Having received her mental health diagnosis in 2018, Ashe initially took up running but lost confidence after some frightening slips on ice during the winter.
By the close of the year, she was feeling “really unwell” and “everything was challenging,” yet on New Year’s Day, Ashe — quite literally — dove into a new future.
Braving the ‘Loony Dook’ — an annual event that sees fearless participants take to the freezing waters near Edinburgh, Scotland — Ashe returned to the beach shivering but changed.
Six months later, 30 people joined Ashe for a swim meet and the group’s growth has been exponential ever since, even through the pandemic.
This year, Mental Health Swims will host over 80 swim meets — from Cornwall in the southwest of England all the way up to Loch Lomond in Scotland — led by trained volunteer swim hosts with an emphasis on inclusion and peer support.
Reasons for joining vary. For some, it’s the sense of community, while others search for mindfulness and that post-swim endorphin rush.
Ashe loves the water as an alternative safe space from the more intimidating environment of the gym, a passion that has breathed new life into her mental health.
“I have learned that my differences are a strength rather than something to be ashamed of,” Ashe said. “I never thought I could do the things I do today.
“I will always have a mental illness, but I am much better at looking after myself these days. I still have big feelings, but with medication, therapy, outdoor swimming and healthy, happy relationships, I am doing really well.”
Few are better suited to speak to the physical and mental health benefits of swimming than Sarah Waters, who lives in the coastal county of Cornwall.
Diagnosed with rheumatoid arthritis during her time at university, Waters has lived with symptoms of the chronic inflammatory disease for over a decade.
Aggressive treatments and medication proved massively draining, and after returning from traveling and working in Australia, a lump on her neck turned out to be skin cancer.

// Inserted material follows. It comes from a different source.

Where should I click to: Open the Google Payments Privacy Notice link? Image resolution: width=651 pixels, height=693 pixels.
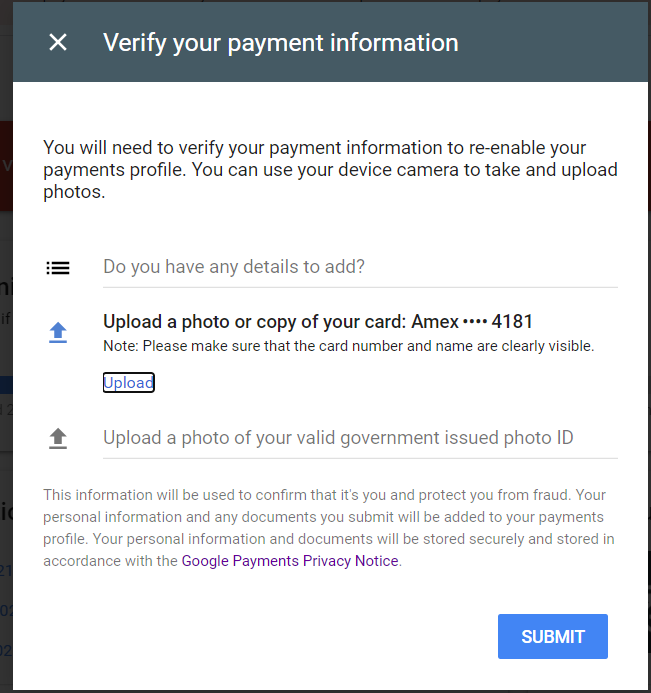290,561
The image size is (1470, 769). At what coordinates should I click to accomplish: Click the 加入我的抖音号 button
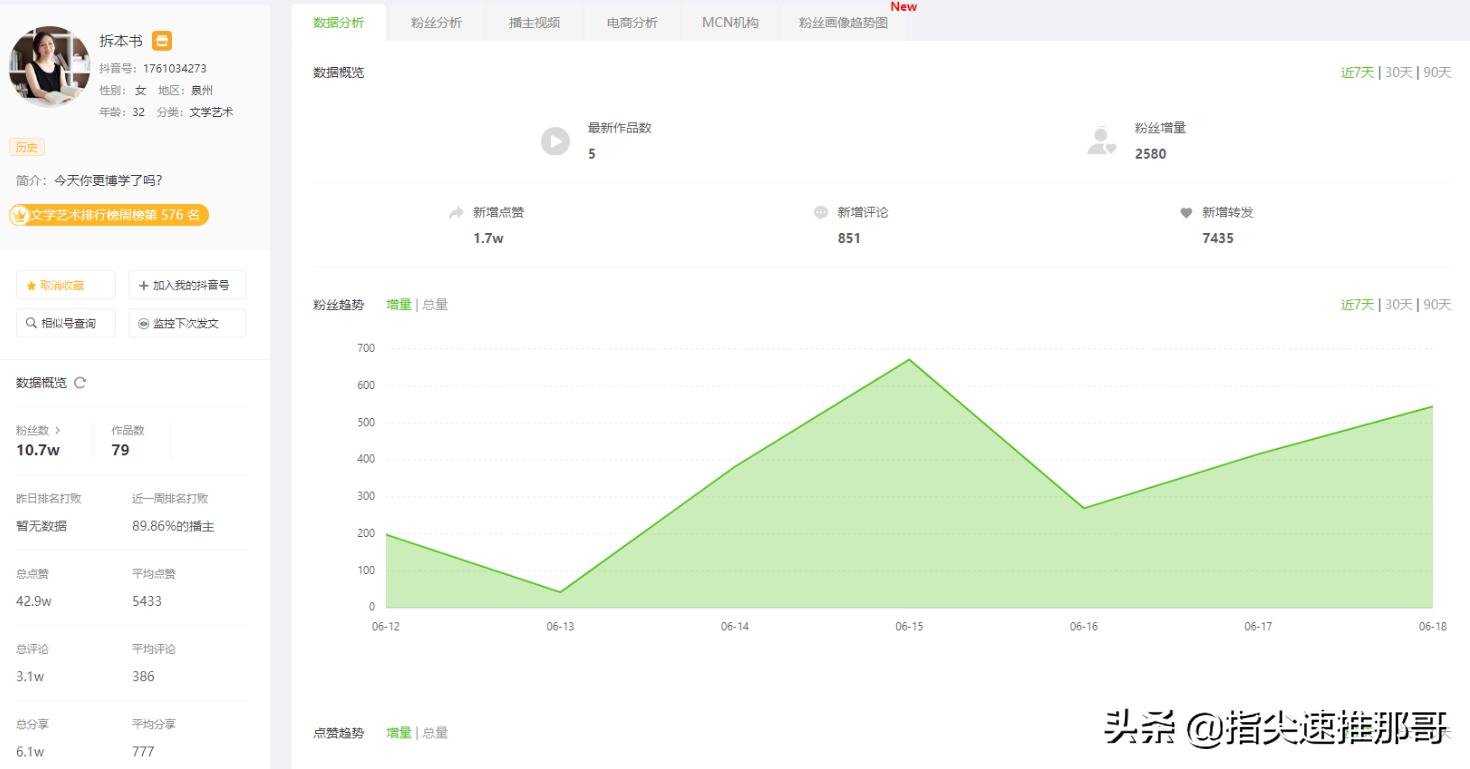185,284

The physical and emotional toll of operations to remove the cancer and shifting treatments was compounded by the need to shield during the pandemic, but Waters’ fortunes turned a corner when — after a little nudge from her mother — she took up sea swimming.
“She started going and she kept saying, ‘You’ve gotta come in, it really does help with your mental health,'” Waters told CNN.
“When you get out, you get a bit of a rush, almost like you’ve been awakened in a way. I know that sounds really weird, but it definitely does give you that tingly feeling that you’ve achieved something that you never thought you would be able to do before.”
And so began a dogged commitment, even through winter, to swimming two to three times a week — at times, Waters’ only way of leaving the house due to shielding requirements.
For Waters, these physical boosts dovetail with the mental health benefits.
“You always do get the fear feeling, just before going in like, ‘Can you do it?'” Waters said.
“But I do it and then afterward it’s a sense of achievement in a way, for your physical and mental well-being, it definitely does do something.
“With all the meds, you can feel quite fatigued a lot of the time — when you’ve got a day off, you’re just so tired that you don’t feel like you’ve got the energy to do it — but once you’ve done it, it does revitalize you.
“Once you start improving your symptoms of anxiety or depression, it can physically give you benefits as well.”
After finishing his first swim in over a year, Dr. Lieber looked ahead to the start of a four-night stretch working in the hospital’s intensive care unit.
“I usually dread the first of these night shifts,” he said. “But somehow the task seemed more manageable than usual.
“Whatever happens tonight, happens. No matter what, there will always be tomorrow.”